Ela sentou-se ao meu lado, pediu para virar de costas, hesitei por um instante, porém, resolvi confiar naquela pessoa, sequencialmente ela retira um objeto de uma greta na minha cabeça, o movimento foi rápido, senti um pouco de incomodo, porém, após o objeto deixar meu crânio às memórias retornaram como uma cachoeira, muitas informações chegavam simultaneamente, era difícil absorver aquela torrente de dados, levantei espantado, minha cabeça voltou a doer, sentei-me novamente no sofá e abracei a mulher que estava ao meu lado, meus olhos não foram capazes de conter as lágrimas.

— Como fui capaz de esquecer você Sara? – disse em meio aos soluços.

— Não se preocupe você esta aqui agora, respire com calma e tente se lembrar o que aconteceu na floresta está bem? – ela respondeu-me ao pé do ouvido em um caloroso abraço e me fornecendo um copo d’água fresca para aplacar a sede que sentia.

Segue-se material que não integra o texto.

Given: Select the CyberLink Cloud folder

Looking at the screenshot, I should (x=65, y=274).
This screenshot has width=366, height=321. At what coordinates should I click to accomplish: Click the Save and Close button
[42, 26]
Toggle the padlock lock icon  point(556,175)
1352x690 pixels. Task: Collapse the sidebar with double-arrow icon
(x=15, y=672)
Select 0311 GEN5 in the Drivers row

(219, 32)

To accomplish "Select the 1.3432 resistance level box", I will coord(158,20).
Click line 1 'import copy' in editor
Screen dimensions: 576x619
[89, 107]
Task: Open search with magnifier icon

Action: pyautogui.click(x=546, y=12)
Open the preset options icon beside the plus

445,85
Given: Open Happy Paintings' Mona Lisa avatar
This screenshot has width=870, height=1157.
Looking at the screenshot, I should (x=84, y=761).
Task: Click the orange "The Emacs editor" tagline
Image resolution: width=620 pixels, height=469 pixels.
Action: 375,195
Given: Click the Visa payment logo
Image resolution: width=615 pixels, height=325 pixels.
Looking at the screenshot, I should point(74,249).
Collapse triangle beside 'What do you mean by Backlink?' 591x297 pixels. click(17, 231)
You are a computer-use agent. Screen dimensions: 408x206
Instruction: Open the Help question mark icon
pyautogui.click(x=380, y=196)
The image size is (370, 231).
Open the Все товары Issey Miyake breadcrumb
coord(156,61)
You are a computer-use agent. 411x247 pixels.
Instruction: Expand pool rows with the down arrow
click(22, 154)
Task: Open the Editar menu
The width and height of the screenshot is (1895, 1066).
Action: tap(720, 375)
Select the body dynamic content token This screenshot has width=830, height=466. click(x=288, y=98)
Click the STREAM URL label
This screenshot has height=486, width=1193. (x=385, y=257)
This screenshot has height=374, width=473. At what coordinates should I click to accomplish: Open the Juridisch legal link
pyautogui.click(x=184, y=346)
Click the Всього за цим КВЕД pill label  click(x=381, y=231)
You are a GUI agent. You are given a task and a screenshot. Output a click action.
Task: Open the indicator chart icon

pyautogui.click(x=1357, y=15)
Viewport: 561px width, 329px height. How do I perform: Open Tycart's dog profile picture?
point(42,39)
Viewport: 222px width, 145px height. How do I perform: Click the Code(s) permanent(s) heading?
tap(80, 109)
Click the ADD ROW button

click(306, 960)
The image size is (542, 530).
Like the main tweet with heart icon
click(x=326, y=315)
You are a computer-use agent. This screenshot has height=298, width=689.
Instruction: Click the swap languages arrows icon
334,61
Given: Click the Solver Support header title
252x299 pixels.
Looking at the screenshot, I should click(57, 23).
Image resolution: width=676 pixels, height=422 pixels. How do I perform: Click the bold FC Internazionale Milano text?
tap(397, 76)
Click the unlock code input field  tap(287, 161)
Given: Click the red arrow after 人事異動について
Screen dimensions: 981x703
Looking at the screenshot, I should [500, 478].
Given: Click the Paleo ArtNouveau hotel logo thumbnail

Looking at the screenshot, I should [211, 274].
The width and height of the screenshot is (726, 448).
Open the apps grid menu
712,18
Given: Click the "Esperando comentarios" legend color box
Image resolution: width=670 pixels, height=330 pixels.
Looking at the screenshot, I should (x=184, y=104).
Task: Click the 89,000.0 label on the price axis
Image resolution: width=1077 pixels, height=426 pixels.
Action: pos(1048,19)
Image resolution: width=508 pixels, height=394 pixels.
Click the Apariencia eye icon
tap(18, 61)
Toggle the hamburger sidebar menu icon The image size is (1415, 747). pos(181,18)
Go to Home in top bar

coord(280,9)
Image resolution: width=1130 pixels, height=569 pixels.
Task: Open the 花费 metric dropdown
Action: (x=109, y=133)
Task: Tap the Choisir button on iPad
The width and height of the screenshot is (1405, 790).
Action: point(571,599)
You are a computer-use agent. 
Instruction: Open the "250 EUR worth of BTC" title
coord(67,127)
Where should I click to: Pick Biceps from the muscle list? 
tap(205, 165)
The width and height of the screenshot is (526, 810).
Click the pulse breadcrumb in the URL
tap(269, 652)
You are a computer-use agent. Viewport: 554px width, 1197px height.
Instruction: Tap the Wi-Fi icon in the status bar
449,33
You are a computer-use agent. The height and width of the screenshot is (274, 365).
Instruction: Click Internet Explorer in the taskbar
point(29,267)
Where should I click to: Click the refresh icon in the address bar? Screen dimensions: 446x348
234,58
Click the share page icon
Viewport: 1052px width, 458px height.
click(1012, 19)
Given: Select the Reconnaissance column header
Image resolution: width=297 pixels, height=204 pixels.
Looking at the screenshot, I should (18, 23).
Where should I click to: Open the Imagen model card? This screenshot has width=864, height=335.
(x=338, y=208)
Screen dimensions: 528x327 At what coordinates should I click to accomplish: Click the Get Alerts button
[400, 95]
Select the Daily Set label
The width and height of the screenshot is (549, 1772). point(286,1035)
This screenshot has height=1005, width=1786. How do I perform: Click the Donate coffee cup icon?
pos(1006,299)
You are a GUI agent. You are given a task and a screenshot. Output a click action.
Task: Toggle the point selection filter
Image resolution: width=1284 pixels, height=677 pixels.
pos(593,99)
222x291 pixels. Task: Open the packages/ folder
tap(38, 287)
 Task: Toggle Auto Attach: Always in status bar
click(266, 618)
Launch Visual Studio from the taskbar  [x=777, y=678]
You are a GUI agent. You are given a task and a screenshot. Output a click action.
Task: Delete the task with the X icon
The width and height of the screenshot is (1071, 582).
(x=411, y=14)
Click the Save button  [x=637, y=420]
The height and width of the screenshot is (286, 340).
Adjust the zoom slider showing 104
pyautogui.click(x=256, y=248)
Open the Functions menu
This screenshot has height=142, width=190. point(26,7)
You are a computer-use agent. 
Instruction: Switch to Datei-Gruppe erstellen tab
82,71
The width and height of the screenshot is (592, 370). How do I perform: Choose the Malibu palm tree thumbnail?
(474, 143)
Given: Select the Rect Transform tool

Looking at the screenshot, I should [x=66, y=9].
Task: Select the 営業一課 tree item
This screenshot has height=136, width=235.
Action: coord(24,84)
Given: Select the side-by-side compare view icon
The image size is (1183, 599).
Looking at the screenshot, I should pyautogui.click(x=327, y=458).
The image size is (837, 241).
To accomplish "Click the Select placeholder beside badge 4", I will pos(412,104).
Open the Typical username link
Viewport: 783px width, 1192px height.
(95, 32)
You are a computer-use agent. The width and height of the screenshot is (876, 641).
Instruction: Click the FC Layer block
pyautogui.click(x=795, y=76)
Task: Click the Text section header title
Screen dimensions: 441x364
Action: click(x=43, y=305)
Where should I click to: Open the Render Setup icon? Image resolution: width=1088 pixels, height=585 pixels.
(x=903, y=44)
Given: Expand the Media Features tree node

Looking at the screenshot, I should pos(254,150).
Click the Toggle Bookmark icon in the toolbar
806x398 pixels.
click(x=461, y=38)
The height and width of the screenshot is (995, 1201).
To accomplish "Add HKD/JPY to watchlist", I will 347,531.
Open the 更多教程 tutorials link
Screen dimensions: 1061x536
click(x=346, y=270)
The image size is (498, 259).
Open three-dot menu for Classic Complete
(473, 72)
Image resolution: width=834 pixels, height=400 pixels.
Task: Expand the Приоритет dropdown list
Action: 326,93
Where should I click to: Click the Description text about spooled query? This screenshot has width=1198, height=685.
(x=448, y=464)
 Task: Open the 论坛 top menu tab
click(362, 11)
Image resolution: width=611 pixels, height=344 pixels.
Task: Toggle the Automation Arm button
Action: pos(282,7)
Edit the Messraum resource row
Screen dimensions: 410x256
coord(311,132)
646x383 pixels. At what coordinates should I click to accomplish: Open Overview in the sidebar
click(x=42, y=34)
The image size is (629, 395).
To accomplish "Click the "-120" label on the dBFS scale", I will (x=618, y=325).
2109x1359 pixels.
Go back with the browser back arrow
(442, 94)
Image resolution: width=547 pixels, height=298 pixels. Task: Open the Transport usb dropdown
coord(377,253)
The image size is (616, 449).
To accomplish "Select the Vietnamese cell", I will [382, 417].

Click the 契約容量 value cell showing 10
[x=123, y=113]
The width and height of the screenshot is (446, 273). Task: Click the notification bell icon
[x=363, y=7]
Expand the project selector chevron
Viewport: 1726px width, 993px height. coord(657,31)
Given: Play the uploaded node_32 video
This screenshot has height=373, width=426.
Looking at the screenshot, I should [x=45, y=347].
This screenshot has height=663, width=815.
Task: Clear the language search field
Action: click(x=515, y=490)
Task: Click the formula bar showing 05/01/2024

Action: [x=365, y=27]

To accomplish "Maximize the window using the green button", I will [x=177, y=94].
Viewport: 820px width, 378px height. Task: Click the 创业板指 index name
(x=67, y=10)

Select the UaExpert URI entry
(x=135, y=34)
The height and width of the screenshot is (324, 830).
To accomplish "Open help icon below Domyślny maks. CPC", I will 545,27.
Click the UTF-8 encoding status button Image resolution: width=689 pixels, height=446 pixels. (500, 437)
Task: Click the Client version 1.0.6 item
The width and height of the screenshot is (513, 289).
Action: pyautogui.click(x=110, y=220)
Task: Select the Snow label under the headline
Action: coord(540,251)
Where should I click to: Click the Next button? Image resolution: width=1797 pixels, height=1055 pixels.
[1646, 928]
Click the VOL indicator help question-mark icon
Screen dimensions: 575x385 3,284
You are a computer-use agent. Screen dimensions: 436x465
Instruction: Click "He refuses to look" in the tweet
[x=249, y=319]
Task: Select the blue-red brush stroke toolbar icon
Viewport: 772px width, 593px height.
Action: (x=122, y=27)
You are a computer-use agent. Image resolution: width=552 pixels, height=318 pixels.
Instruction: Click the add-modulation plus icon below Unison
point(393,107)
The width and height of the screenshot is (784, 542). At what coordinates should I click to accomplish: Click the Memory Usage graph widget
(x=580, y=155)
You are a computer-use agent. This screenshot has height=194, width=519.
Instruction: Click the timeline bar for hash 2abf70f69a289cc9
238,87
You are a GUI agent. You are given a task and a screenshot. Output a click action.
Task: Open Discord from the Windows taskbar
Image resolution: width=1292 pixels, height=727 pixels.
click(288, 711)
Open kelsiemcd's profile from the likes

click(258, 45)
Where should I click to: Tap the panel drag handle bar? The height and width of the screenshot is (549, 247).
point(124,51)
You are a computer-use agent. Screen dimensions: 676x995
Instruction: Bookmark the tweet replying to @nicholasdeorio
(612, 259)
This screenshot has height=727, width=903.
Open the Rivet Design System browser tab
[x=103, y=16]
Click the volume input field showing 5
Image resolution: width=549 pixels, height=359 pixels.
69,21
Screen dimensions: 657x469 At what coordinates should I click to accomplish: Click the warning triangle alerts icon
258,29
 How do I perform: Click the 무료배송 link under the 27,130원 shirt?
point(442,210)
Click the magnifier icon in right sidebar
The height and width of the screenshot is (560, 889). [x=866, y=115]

Olhei para ela, peguei o copo de sua mão e terminei de consumir todo o líquido com um único gole, o copo de vidro reluzente me trouxe recordações de outros períodos de minha vida, apesar das memórias terem voltado parecia que o cérebro tentava acessar muitas coisas simultaneamente, me senti uma criança adentrando um parque de diversões, mais especificamente aqueles parques com noites temáticas de terror.